In Git, users need to think about things like rebase vs merge. The only reason for that is because git doesn't track history very well. It tracks sequences of commits, where each commit is a full image of the system. There's no history of a file, or a directory; that needs to be inferred by walking the commit chain. Lacking that history, git needs the user to use their knowledge of the code to dec
We can do better.
Version control systems treat files abstractly as a list of lines, without considering anything about the structure of the file contents. Diffs and merges have to be done without understanding the things that they're diffing or merging.
Back when tools like SCCS and RCS were implemented, this made sense. But it really doesn't anymore. In the modern world, we can have plugin components (like the VSCode language servers) that can tell us what the structure of a code file is. Using that, we can use the language-specific structure of a versioned file to do a better job computing differences and merges.
This won't be done for a while; I'm going to do basic file level versioning first. But at some point: if you're able to use language syntactic structure to identify meaningful elements smaller than a file, you can treat a "file" as a collection of smaller fragments, and perform versioning on those fragments. That gives you better history, better diffs and merges, and opens up the ability to view code fragments in different ways!
Version control systems have typically spent a lot of effort on delta compression. Delta compression reduces the amount of disk space needed by only storing the difference between a file version and its immediate predecessor. For systems with long development histories, delta compression reduces the size of the full-repository history by a factor of 10 compared to storing full-text of all versions; or a factor of 2-3 compared to storing LZW compressed text of all versions.
Back when disks were much smaller and more expensive, cutting the disk space needed to store your version history was a big deal. But now? Disks are cheap. If I want to run a server in the cloud, using AWS or GCP, I can get gigabytes of storage for pennies per month.
Delta compression just doesn't make sense anymore. Instead of spending time and effort building a custom delta compressed storage system, we should be working on providing users with features that make their job easier. So in Polytope, we'll just use simple storage without delta compression.

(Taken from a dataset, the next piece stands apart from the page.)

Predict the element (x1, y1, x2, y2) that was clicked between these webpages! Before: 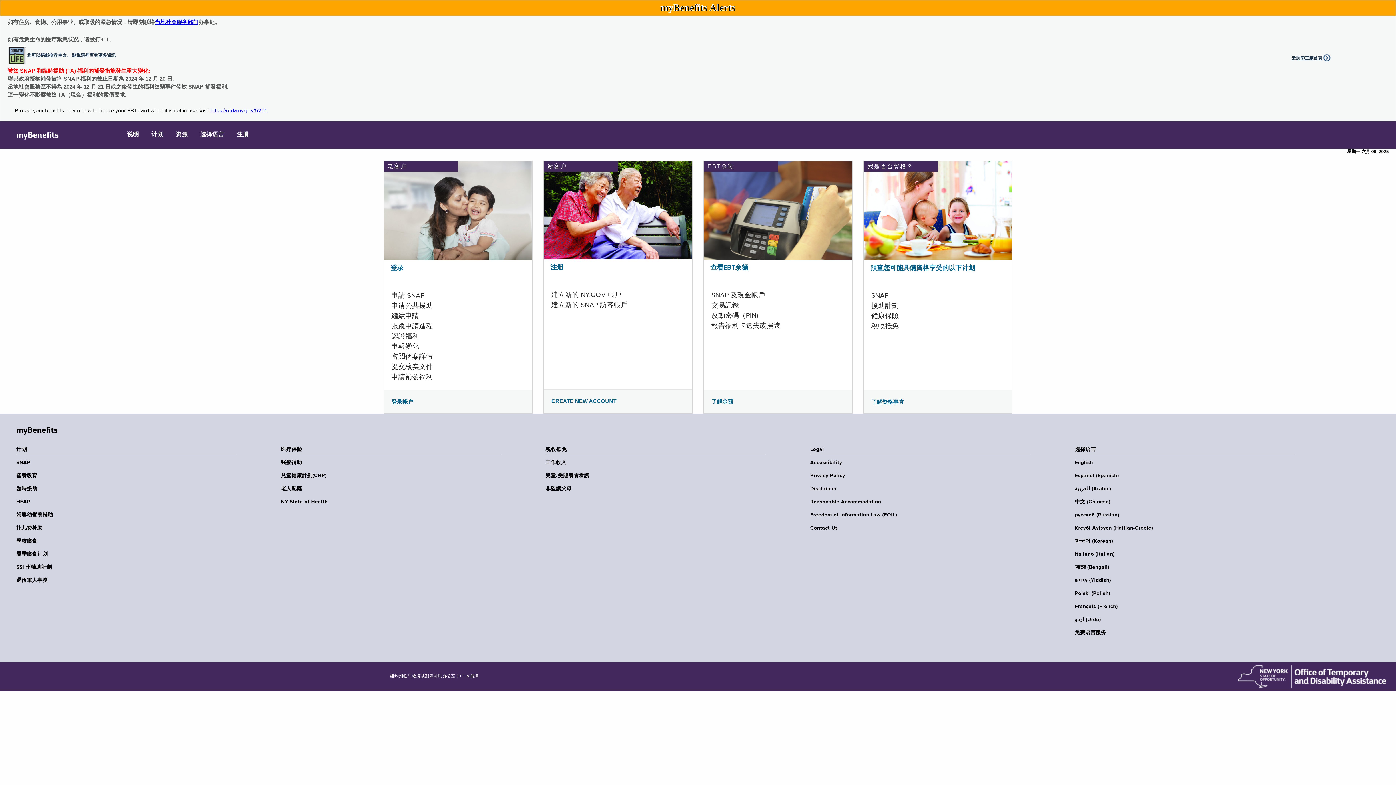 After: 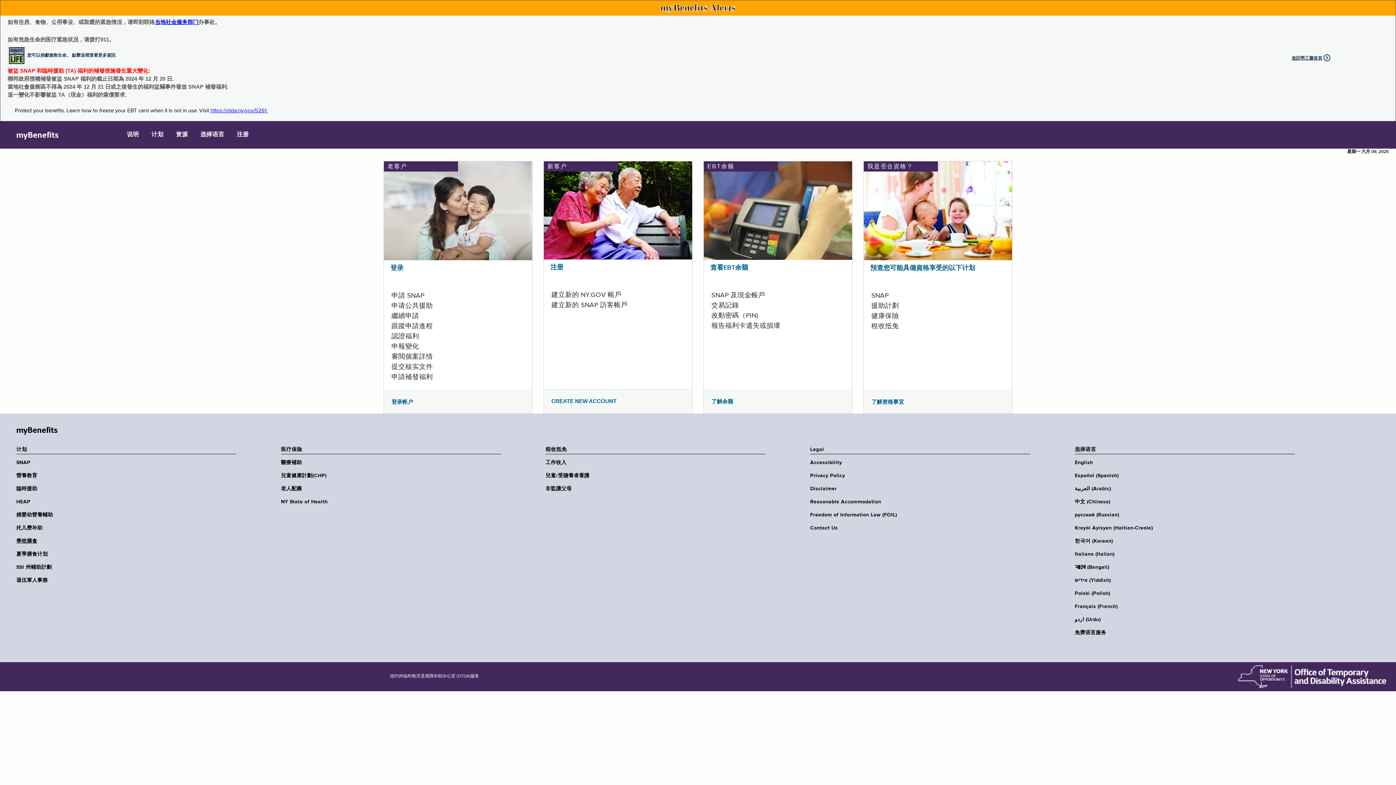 Action: bbox: (16, 538, 240, 544) label: 學校膳食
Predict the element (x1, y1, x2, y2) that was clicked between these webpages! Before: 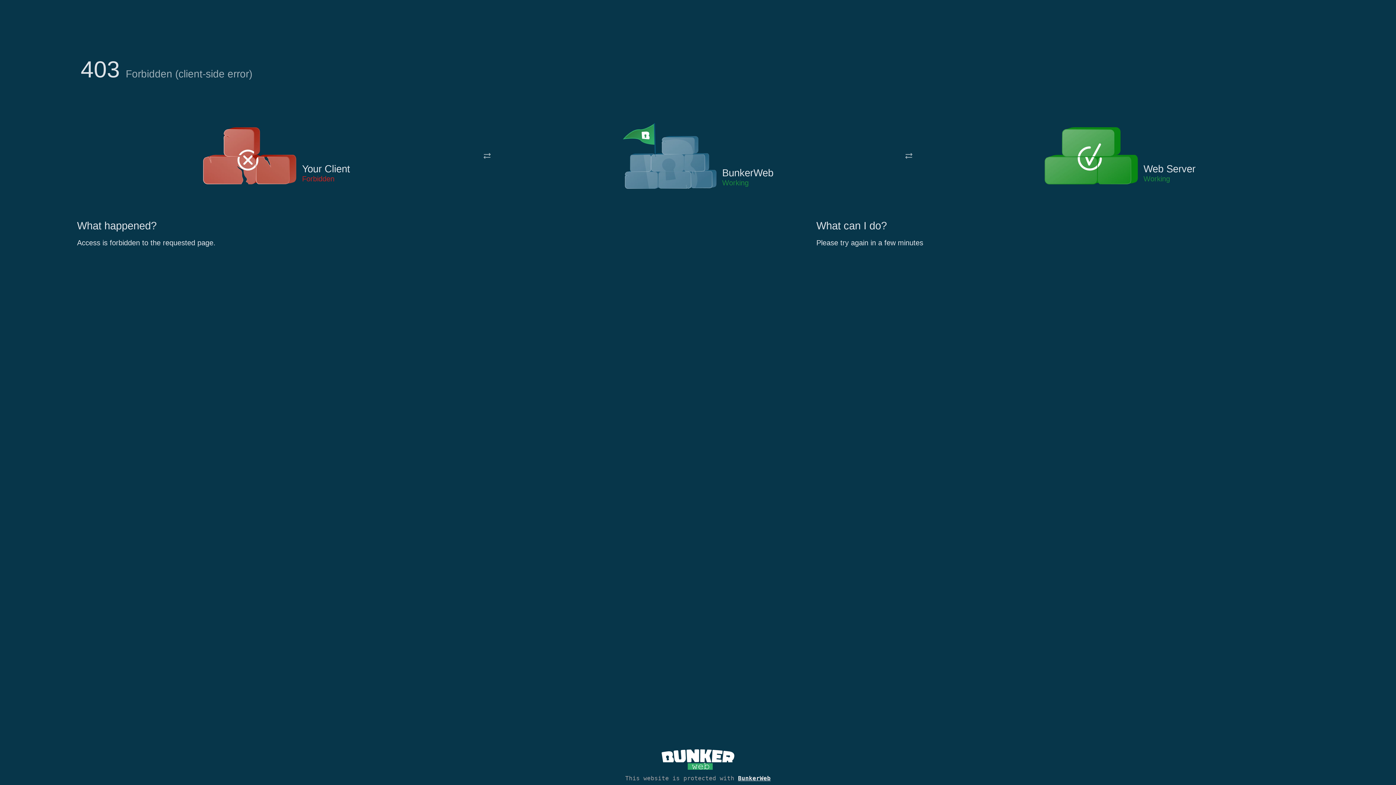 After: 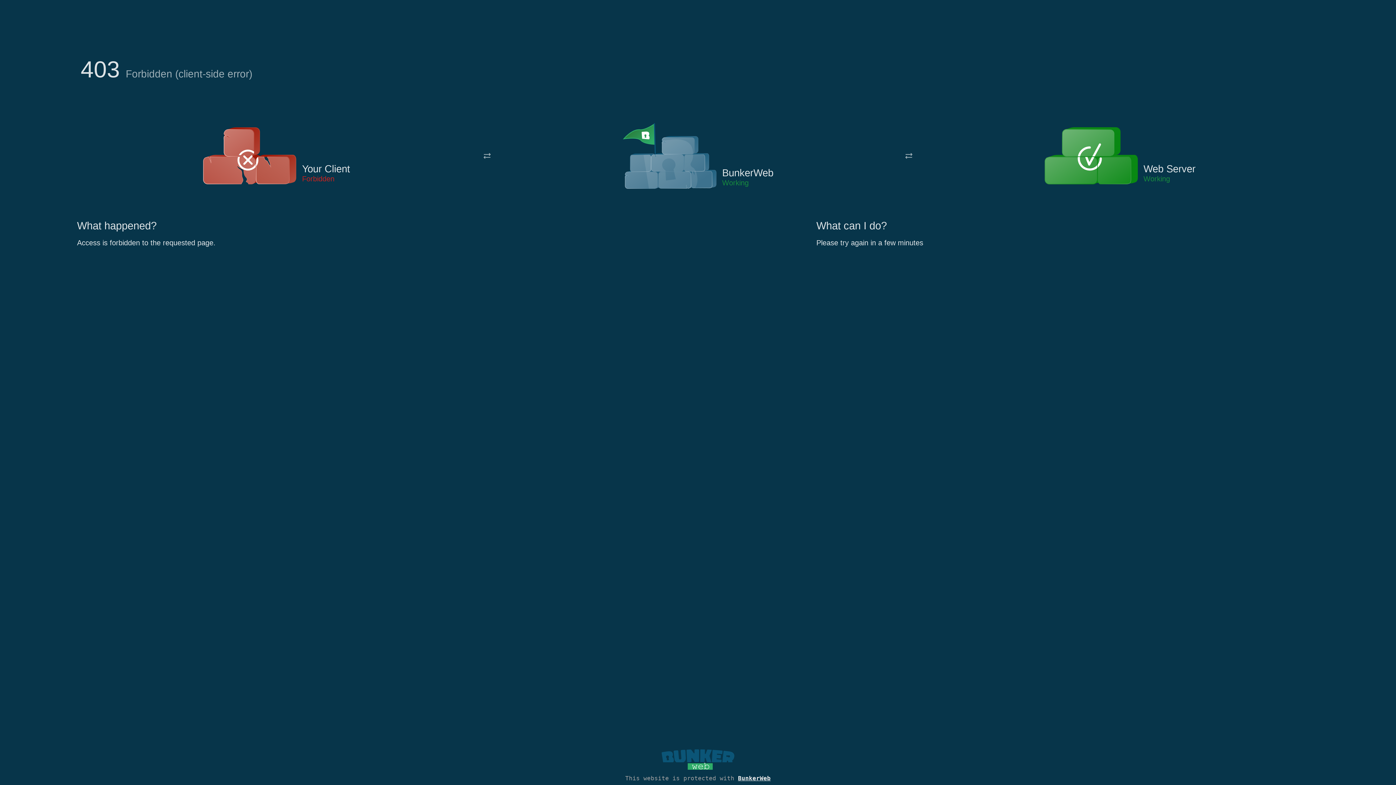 Action: bbox: (661, 765, 734, 773)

When I first got started in version control, I picked the name "Stellation" for two reasons.
- it sounded like "constellation" - like a constellation of engineers working together on a project;
- a Stellation, in geometry, is an extended version of a regular polygon. If you take a two-dimensional polygon, and extend its sides until they meet in a point, you've got a stellation. For example, the five-pointed star is a stellation of a regular pentagon. That idea felt connected to the way that we were taking the basic ideas of version control, and extending them in new directions.
But Polytope is not Stellation. It's a new project. It's built on many of same ideas and motivations that led me to start Stellation. But it's a new system: I'm not re-using any code from the old Stellation system; I haven't looked at that code in a decade!

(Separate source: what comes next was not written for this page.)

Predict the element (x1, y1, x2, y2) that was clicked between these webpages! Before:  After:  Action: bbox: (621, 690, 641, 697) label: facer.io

The name Stellation still belongs to either IBM or the Eclipse Foundation, and I don't want to step on their toes. So I wanted a name that was related to Stellation in some way, but that also captured the notion that I'm extending this in different directions that the original Stellation.
A polytope is an extension of the concept of a polygon into more than two dimensions. Every stellation is a polytope; not every polytope is a stellation. That seems to fit, and it sounds cool.